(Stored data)
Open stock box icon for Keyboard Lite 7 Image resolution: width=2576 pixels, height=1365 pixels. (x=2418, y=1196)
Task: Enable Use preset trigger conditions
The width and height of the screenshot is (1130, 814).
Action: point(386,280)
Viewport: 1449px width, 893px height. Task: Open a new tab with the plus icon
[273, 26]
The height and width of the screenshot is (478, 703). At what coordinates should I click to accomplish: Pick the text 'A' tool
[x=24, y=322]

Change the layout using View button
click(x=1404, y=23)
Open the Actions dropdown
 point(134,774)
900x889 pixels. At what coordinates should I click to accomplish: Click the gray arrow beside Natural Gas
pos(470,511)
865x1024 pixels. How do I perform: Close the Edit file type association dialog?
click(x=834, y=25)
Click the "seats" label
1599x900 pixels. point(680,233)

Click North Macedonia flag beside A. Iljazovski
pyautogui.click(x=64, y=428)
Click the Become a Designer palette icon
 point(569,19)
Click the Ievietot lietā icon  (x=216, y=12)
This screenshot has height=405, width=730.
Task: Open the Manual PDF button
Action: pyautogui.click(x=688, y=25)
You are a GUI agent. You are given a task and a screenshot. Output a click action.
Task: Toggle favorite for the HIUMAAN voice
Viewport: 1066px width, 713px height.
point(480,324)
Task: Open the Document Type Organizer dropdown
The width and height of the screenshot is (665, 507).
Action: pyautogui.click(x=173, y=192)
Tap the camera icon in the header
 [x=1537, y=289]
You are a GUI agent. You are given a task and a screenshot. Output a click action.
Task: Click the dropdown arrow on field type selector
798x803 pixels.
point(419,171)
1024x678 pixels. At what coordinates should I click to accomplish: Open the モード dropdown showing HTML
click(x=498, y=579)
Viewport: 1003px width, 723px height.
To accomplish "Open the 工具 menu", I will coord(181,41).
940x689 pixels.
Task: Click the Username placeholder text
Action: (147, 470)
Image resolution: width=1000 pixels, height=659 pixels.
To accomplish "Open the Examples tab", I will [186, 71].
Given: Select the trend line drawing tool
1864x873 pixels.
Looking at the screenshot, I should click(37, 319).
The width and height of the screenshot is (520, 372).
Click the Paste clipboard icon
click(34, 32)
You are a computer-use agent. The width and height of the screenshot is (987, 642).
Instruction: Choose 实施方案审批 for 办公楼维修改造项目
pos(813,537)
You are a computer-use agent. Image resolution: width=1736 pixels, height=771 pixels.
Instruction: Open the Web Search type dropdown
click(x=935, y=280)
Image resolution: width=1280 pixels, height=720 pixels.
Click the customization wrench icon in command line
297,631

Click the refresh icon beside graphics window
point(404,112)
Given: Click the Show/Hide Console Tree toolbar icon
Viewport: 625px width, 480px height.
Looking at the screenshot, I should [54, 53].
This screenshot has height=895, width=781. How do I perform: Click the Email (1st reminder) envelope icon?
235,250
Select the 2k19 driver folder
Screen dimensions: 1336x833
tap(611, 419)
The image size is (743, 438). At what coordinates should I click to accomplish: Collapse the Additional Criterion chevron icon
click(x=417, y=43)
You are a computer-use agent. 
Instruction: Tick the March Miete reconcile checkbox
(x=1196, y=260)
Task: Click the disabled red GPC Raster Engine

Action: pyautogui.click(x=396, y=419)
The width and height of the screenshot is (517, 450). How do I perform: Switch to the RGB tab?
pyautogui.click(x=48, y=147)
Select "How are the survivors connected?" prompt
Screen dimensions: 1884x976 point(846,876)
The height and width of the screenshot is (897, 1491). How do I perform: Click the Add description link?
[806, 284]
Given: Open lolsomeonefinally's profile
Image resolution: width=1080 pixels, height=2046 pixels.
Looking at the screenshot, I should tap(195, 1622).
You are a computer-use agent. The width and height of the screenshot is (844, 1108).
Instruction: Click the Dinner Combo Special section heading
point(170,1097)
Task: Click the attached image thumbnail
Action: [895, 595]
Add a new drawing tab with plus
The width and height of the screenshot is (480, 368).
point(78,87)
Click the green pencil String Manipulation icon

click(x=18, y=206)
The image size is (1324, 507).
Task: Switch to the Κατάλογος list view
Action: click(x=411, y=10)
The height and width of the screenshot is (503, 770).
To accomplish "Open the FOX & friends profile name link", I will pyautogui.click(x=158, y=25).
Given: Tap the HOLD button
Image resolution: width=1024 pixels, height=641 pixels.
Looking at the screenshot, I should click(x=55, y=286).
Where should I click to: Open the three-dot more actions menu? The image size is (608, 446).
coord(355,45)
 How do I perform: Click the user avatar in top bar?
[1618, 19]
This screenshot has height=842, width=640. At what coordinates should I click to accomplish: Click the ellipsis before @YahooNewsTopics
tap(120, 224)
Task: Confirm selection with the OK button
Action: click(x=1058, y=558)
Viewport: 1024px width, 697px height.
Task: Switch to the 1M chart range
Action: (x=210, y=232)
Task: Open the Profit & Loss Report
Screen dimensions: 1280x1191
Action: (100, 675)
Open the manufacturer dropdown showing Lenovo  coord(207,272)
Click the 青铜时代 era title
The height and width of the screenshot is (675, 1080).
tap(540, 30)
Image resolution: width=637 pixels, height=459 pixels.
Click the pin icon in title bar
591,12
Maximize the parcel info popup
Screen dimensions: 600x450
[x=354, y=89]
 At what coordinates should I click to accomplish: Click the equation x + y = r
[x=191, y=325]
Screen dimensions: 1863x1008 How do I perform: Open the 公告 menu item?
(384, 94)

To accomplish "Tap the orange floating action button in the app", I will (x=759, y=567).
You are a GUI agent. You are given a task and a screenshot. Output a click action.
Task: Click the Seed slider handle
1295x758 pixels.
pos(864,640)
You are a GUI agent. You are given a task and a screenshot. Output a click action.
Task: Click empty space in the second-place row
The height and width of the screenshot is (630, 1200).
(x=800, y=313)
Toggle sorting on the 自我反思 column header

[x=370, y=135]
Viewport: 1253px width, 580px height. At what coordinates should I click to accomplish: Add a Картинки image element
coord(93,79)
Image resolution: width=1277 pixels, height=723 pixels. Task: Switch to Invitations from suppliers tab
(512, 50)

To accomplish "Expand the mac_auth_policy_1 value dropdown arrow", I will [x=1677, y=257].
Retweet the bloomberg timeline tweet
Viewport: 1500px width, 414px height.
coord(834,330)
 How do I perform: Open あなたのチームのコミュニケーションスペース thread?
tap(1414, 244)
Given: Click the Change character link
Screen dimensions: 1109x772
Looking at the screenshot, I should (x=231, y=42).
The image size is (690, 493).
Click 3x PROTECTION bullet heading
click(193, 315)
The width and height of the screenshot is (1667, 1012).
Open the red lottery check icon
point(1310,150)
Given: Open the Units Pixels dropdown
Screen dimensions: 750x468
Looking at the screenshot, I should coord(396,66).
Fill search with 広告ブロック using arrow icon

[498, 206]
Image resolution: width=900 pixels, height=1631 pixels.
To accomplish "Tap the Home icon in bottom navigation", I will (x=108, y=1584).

● WHAT YOU NEED TO DO
Retype every entry exactly.

● PROBLEM SOLUTION
Open stock box icon for Keyboard Lite 7 Image resolution: width=2576 pixels, height=1365 pixels. (x=2418, y=1196)
Task: Enable Use preset trigger conditions
The width and height of the screenshot is (1130, 814).
Action: point(386,280)
Viewport: 1449px width, 893px height. Task: Open a new tab with the plus icon
[273, 26]
The height and width of the screenshot is (478, 703). At what coordinates should I click to accomplish: Pick the text 'A' tool
[x=24, y=322]

Change the layout using View button
click(x=1404, y=23)
Open the Actions dropdown
 point(134,774)
900x889 pixels. At what coordinates should I click to accomplish: Click the gray arrow beside Natural Gas
pos(470,511)
865x1024 pixels. How do I perform: Close the Edit file type association dialog?
click(x=834, y=25)
Click the "seats" label
1599x900 pixels. point(680,233)

Click North Macedonia flag beside A. Iljazovski
pyautogui.click(x=64, y=428)
Click the Become a Designer palette icon
 point(569,19)
Click the Ievietot lietā icon  (x=216, y=12)
This screenshot has height=405, width=730.
Task: Open the Manual PDF button
Action: pyautogui.click(x=688, y=25)
You are a GUI agent. You are given a task and a screenshot. Output a click action.
Task: Toggle favorite for the HIUMAAN voice
Viewport: 1066px width, 713px height.
point(480,324)
Task: Open the Document Type Organizer dropdown
The width and height of the screenshot is (665, 507).
Action: pyautogui.click(x=173, y=192)
Tap the camera icon in the header
 [x=1537, y=289]
You are a GUI agent. You are given a task and a screenshot. Output a click action.
Task: Click the dropdown arrow on field type selector
798x803 pixels.
point(419,171)
1024x678 pixels. At what coordinates should I click to accomplish: Open the モード dropdown showing HTML
click(x=498, y=579)
Viewport: 1003px width, 723px height.
To accomplish "Open the 工具 menu", I will coord(181,41).
940x689 pixels.
Task: Click the Username placeholder text
Action: (147, 470)
Image resolution: width=1000 pixels, height=659 pixels.
To accomplish "Open the Examples tab", I will [186, 71].
Given: Select the trend line drawing tool
1864x873 pixels.
Looking at the screenshot, I should click(37, 319).
The width and height of the screenshot is (520, 372).
Click the Paste clipboard icon
click(34, 32)
You are a computer-use agent. The width and height of the screenshot is (987, 642).
Instruction: Choose 实施方案审批 for 办公楼维修改造项目
pos(813,537)
You are a computer-use agent. Image resolution: width=1736 pixels, height=771 pixels.
Instruction: Open the Web Search type dropdown
click(x=935, y=280)
Image resolution: width=1280 pixels, height=720 pixels.
Click the customization wrench icon in command line
297,631

Click the refresh icon beside graphics window
point(404,112)
Given: Click the Show/Hide Console Tree toolbar icon
Viewport: 625px width, 480px height.
Looking at the screenshot, I should [54, 53].
This screenshot has height=895, width=781. How do I perform: Click the Email (1st reminder) envelope icon?
235,250
Select the 2k19 driver folder
Screen dimensions: 1336x833
tap(611, 419)
The image size is (743, 438). At what coordinates should I click to accomplish: Collapse the Additional Criterion chevron icon
click(x=417, y=43)
You are a computer-use agent. 
Instruction: Tick the March Miete reconcile checkbox
(x=1196, y=260)
Task: Click the disabled red GPC Raster Engine

Action: pyautogui.click(x=396, y=419)
The width and height of the screenshot is (517, 450). How do I perform: Switch to the RGB tab?
pyautogui.click(x=48, y=147)
Select "How are the survivors connected?" prompt
Screen dimensions: 1884x976 point(846,876)
The height and width of the screenshot is (897, 1491). How do I perform: Click the Add description link?
[806, 284]
Given: Open lolsomeonefinally's profile
Image resolution: width=1080 pixels, height=2046 pixels.
Looking at the screenshot, I should tap(195, 1622).
You are a computer-use agent. The width and height of the screenshot is (844, 1108).
Instruction: Click the Dinner Combo Special section heading
point(170,1097)
Task: Click the attached image thumbnail
Action: [895, 595]
Add a new drawing tab with plus
The width and height of the screenshot is (480, 368).
point(78,87)
Click the green pencil String Manipulation icon

click(x=18, y=206)
The image size is (1324, 507).
Task: Switch to the Κατάλογος list view
Action: click(x=411, y=10)
The height and width of the screenshot is (503, 770).
To accomplish "Open the FOX & friends profile name link", I will pyautogui.click(x=158, y=25).
Given: Tap the HOLD button
Image resolution: width=1024 pixels, height=641 pixels.
Looking at the screenshot, I should click(x=55, y=286).
Where should I click to: Open the three-dot more actions menu? The image size is (608, 446).
coord(355,45)
 How do I perform: Click the user avatar in top bar?
[1618, 19]
This screenshot has height=842, width=640. At what coordinates should I click to accomplish: Click the ellipsis before @YahooNewsTopics
tap(120, 224)
Task: Confirm selection with the OK button
Action: click(x=1058, y=558)
Viewport: 1024px width, 697px height.
Task: Switch to the 1M chart range
Action: (x=210, y=232)
Task: Open the Profit & Loss Report
Screen dimensions: 1280x1191
Action: (100, 675)
Open the manufacturer dropdown showing Lenovo  coord(207,272)
Click the 青铜时代 era title
The height and width of the screenshot is (675, 1080).
tap(540, 30)
Image resolution: width=637 pixels, height=459 pixels.
Click the pin icon in title bar
591,12
Maximize the parcel info popup
Screen dimensions: 600x450
[x=354, y=89]
 At what coordinates should I click to accomplish: Click the equation x + y = r
[x=191, y=325]
Screen dimensions: 1863x1008 How do I perform: Open the 公告 menu item?
(384, 94)

To accomplish "Tap the orange floating action button in the app", I will (x=759, y=567).
You are a GUI agent. You are given a task and a screenshot. Output a click action.
Task: Click the Seed slider handle
1295x758 pixels.
pos(864,640)
You are a GUI agent. You are given a task and a screenshot. Output a click action.
Task: Click empty space in the second-place row
The height and width of the screenshot is (630, 1200).
(x=800, y=313)
Toggle sorting on the 自我反思 column header

[x=370, y=135]
Viewport: 1253px width, 580px height. At what coordinates should I click to accomplish: Add a Картинки image element
coord(93,79)
Image resolution: width=1277 pixels, height=723 pixels. Task: Switch to Invitations from suppliers tab
(512, 50)

To accomplish "Expand the mac_auth_policy_1 value dropdown arrow", I will [x=1677, y=257].
Retweet the bloomberg timeline tweet
Viewport: 1500px width, 414px height.
coord(834,330)
 How do I perform: Open あなたのチームのコミュニケーションスペース thread?
tap(1414, 244)
Given: Click the Change character link
Screen dimensions: 1109x772
Looking at the screenshot, I should (x=231, y=42).
The image size is (690, 493).
Click 3x PROTECTION bullet heading
click(193, 315)
The width and height of the screenshot is (1667, 1012).
Open the red lottery check icon
point(1310,150)
Given: Open the Units Pixels dropdown
Screen dimensions: 750x468
Looking at the screenshot, I should coord(396,66).
Fill search with 広告ブロック using arrow icon

[498, 206]
Image resolution: width=900 pixels, height=1631 pixels.
To accomplish "Tap the Home icon in bottom navigation", I will (x=108, y=1584).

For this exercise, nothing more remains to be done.